What are your best and worst attributes.
For me:
Best: Designing. I always look forward to mapping out designs and color schemes.
Worst: Content (I get the web version of, "writer's block" from time to time!)
Worst: Doing the accounting (tedious but necessary) and dealing with bad customers (annoying but necessary)
Best: raw HTML, CSS, PHP, writing and authoring
Worse: Hosting responsebility and Social contacts
Becoming better: Javascript / DHTML
Most intrest: Weird website psychologie.. huh?!;)
Im looking forward to give my hosting out to a specialized company to focus only on content and site building.
For Celgins, dont stop writing; never! It will be better and better i think. For me: i like creating little rhyms when i am on my bike or something.. become a master in your language and you could connect almost every word to create a nice story!
Sorry for my english.. im a (crazy) flying dutch man
ps. whats 'rejoicing'?
[edited by: r3nz0 at 6:18 am (utc) on Mar. 28, 2006]
I write content that is very similar to what I used to be paid to do as an employee so I have relevant expertise, experience and qualifications.
I am just not good at marketing. I can handle basic SEO, but I really have to forcemyself to get other aspects of marketing (link generation etc.) done.
I often go to bed with a problem on my mind and wake up and immediately have the solution. Amazing!)
Geez... I thought I was the only one who did that! :)
whats 'rejoicing'?
r3nz0... I won't stop writing, but I hope it gets easier! BTW, rejoicing is to feel joyful, or be delighted. Although a lot of us probably think we have more "crying" days than "rejoicing" days!
zCat
coding, particularly high-performance database backed interactive sites
One of my favs as well, but I'm starting a site now where I'm taking hardcore SEO into consideration. As a result, I'm trying to use more static pages and not so many database queries (mostly querystrings)

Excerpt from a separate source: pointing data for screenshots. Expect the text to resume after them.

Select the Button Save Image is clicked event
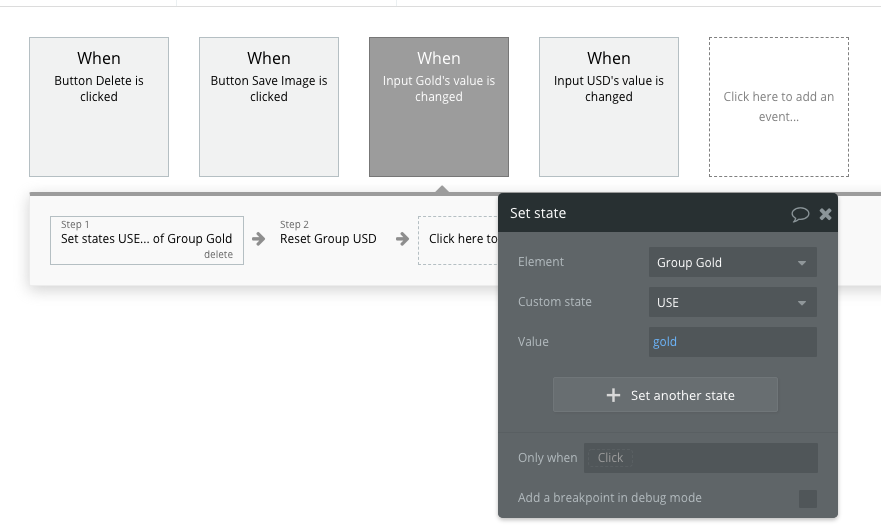 pyautogui.click(x=269, y=107)
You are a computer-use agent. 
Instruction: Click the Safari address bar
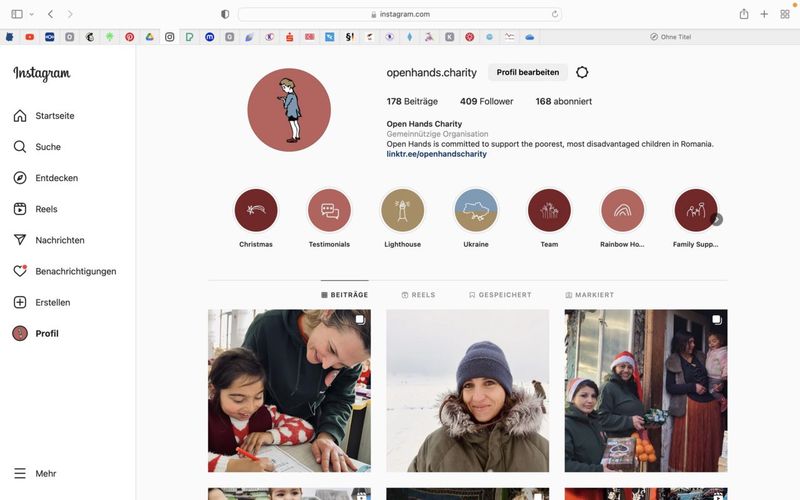click(400, 14)
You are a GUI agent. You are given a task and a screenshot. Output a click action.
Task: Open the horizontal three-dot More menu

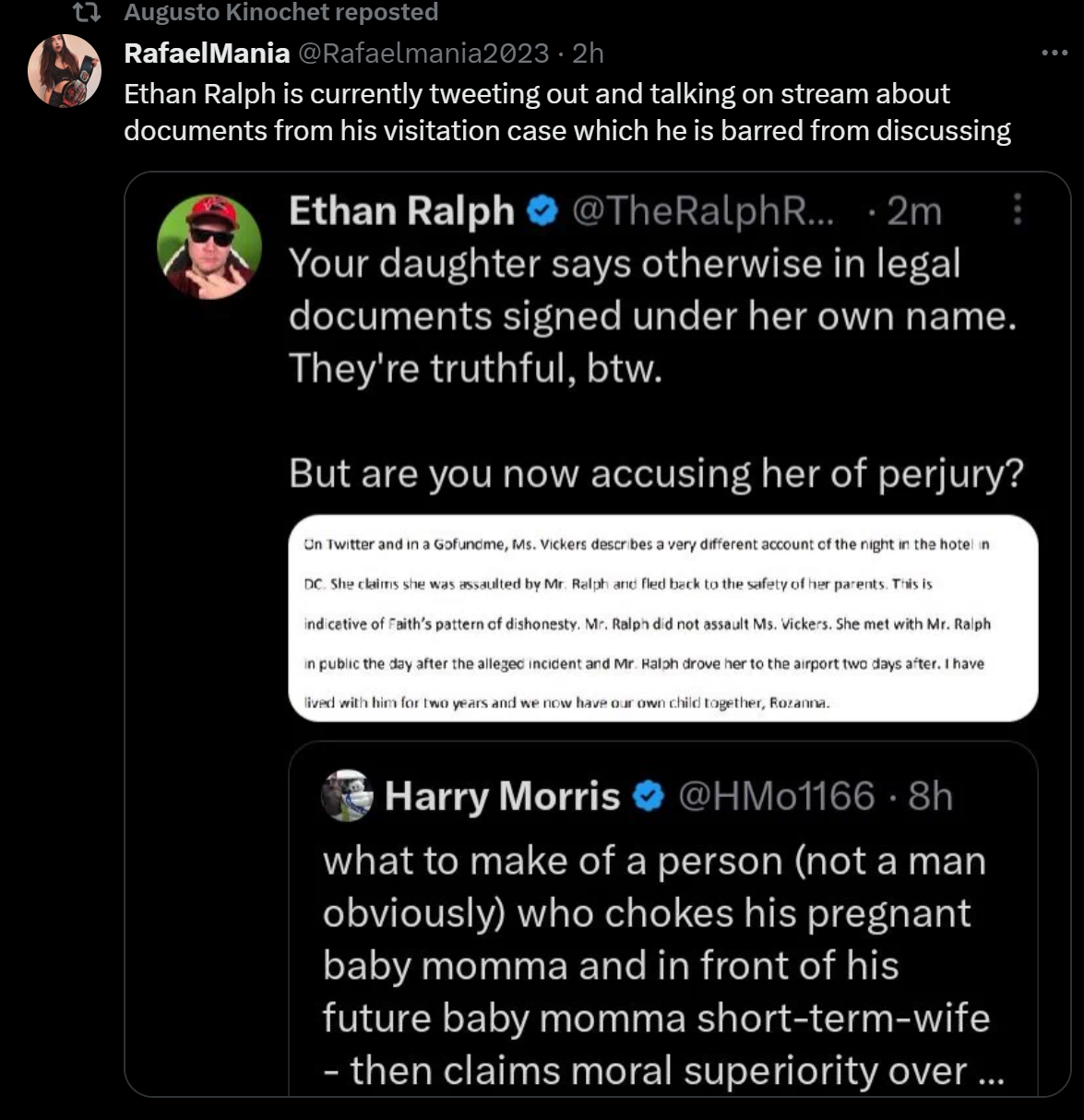pyautogui.click(x=1054, y=53)
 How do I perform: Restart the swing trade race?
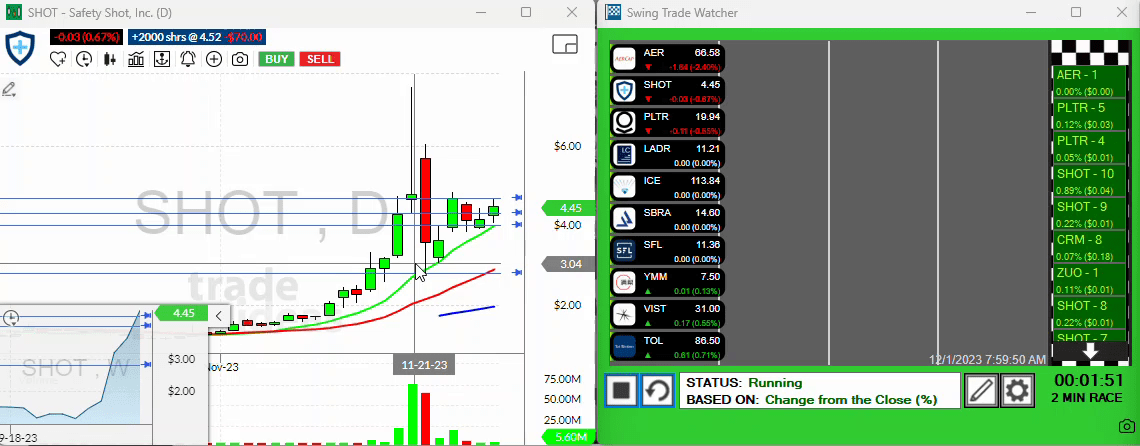click(656, 389)
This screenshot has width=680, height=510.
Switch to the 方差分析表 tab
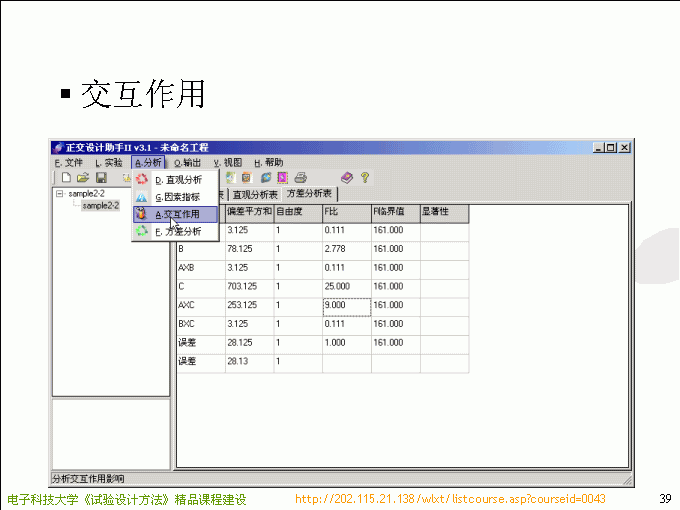310,194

One of my favs as well, but I'm starting a site now where I'm taking hardcore SEO into consideration. As a result, I'm trying to use more static pages and not so many database queries (mostly querystrings)
Oddly enough, SEO and database driven sites are not incompatible, it's just a matter of dressing up the URLs. And making sure the page is delivered quickly enough that - for the recipient - there's no noticeable difference between it and a purely static page.